Excerpt to read:

'''

JIRA 5867 Fix causes Pig troubles

2013-09-20 Thread Chad Johnston
I've checked out and built the 1.2.10-tentative branch, and I've noticed
that all of my CQL prepared statements are now broken.

Looking into the code, it looks like the "#" -> "=" and "@" -> "?"
translations were removed. I tried to replace these in one of my scripts
with "=" and "?", but there's other code that splits the query string on
"=", causing the prepared statement to be malformed.

If I look at the comments on
https://issues.apache.org/jira/browse/CASSANDRA-5867, where this change was
made, I see a single mention of URL encoding the CQL query. Is this the
expectation going forward? Was there a reason that the "#" and "@" mappings
were removed?

Thanks,
Chad


FYI - Pig CQL queries in Cassandra 1.2.10

2013-09-23 Thread Chad Johnston
I don't see this formally documented anywhere, so I thought I'd give a
heads-up to folks using Pig with Cassandra.

In pre-1.2.10 versions, storing data into Cassandra required a query like
this:
STORE data INTO 'cql://keyspace/table?output_query=update table set
some_value @ #' USING CqlStorage();

In 1.2.10, the expansion of the "@" and "#" characters has been removed,
and the query is now expected to be URL encoded. The above query would
become:
STORE data INTO
'cql://keyspace/table?output_query=update+table+set+some_value+%3D+%3F'
USING CqlStorage();

I've also found that you can't store Pig ints into Cassandra bigints any
more - you have to cast it to a long in your Pig script.

I've opened JIRAs for these issues:
https://issues.apache.org/jira/browse/CASSANDRA-6073
https://issues.apache.org/jira/browse/CASSANDRA-6083

Thanks,
Chad


Re: Mystery PIG issue with 1.2.10

2013-09-25 Thread Chad Johnston
As an FYI, creating the table without the "WITH COMPACT STORAGE" and using
CqlStorage works just fine in 1.2.10.

I know that CqlStorage and AbstractCassandraStorage got changed for 1.2.10
- maybe there's a regression with the existing CassandraStorage?

Chad


On Wed, Sep 25, 2013 at 1:51 AM, Janne Jalkanen wrote:

> Heya!
>
> I am seeing something rather strange in the way Cass 1.2 + Pig seem to
> handle integer values.
>
> Setup: Cassandra 1.2.10, OSX 10.8, JDK 1.7u40, Pig 0.11.1.  Single node
> for testing this.
>
> First a table:
>
> > CREATE TABLE testc (
>   key text PRIMARY KEY,
>   ivalue int,
>   svalue text,
>   value bigint
> ) WITH COMPACT STORAGE;
>
> > insert into testc (key,ivalue,svalue,value) values ('foo',10,'bar',65);
> > select * from testc;
>
>  key | ivalue | svalue | value
> -+++---
>  foo | 10 |bar | 65
>
> For my Pig setup, I then use libraries from different C* versions to
> actually talk to my database (which stays on 1.2.10 all the time).
>
> Cassandra 1.0.12 (using cassandra_storage.jar):
>
> > testc = LOAD 'cassandra://keyspace/testc' USING CassandraStorage();
> > dump testc
> (foo,(svalue,bar),(ivalue,10),(value,65),{})

'''

Provided material:
'''

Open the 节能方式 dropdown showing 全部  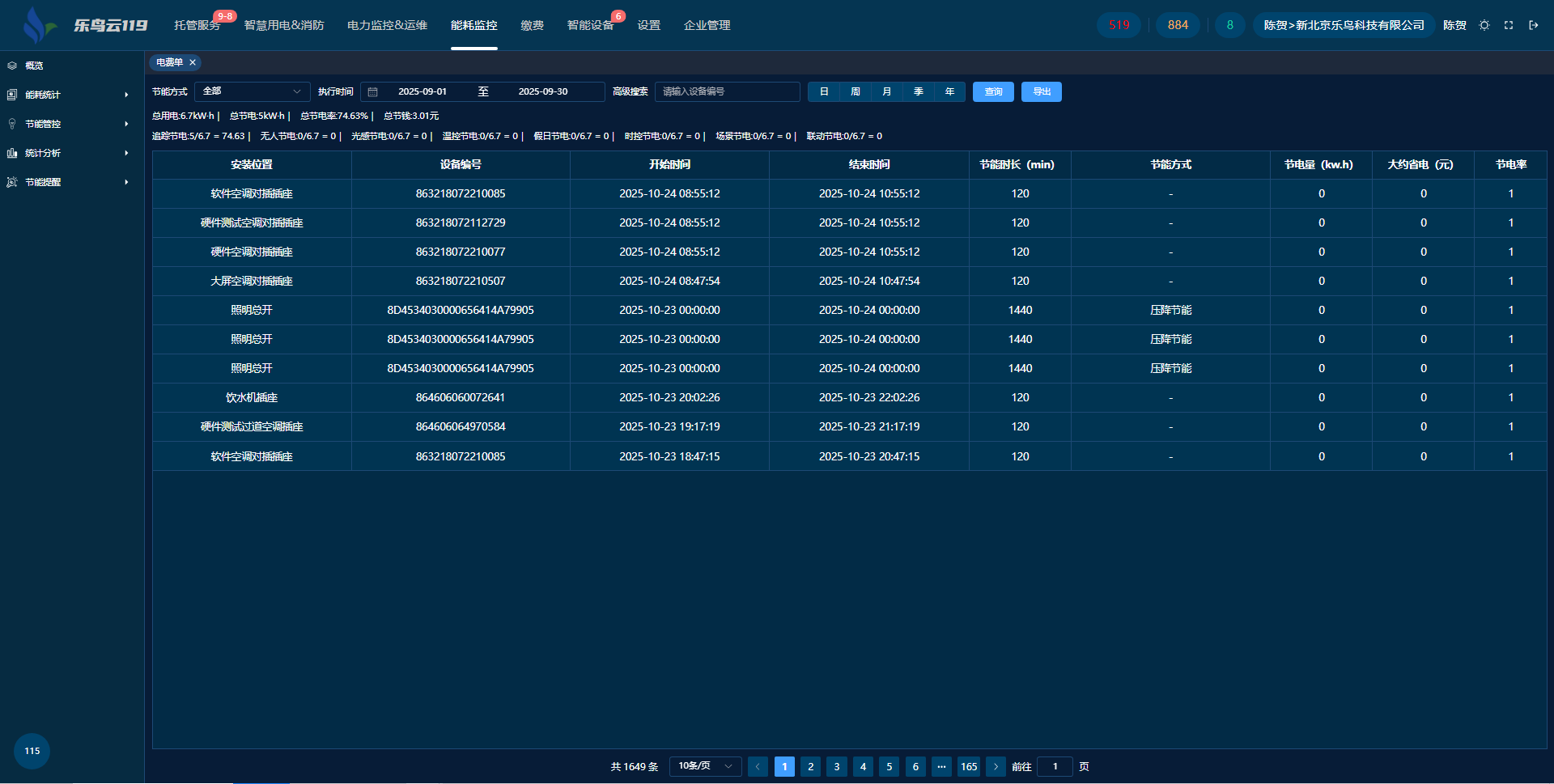[252, 92]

'''

Actions to take:
1 > Can you rewrite the stretch of the Pig and Cassandra thread from "On Wed, Sep" through "handle integer values.", changing "integer values" to "numeric values"?
2 > Which columns does the CREATE TABLE statement in the Pig and Cassandra thread define?
The data here was drawn from a separate source.

Exercise results:
1 >
On Wed, Sep 25, 2013 at 1:51 AM, Janne Jalkanen wrote:

> Heya!
>
> I am seeing something rather strange in the way Cass 1.2 + Pig seem to
> handle numeric values.

2 > key, ivalue, svalue, value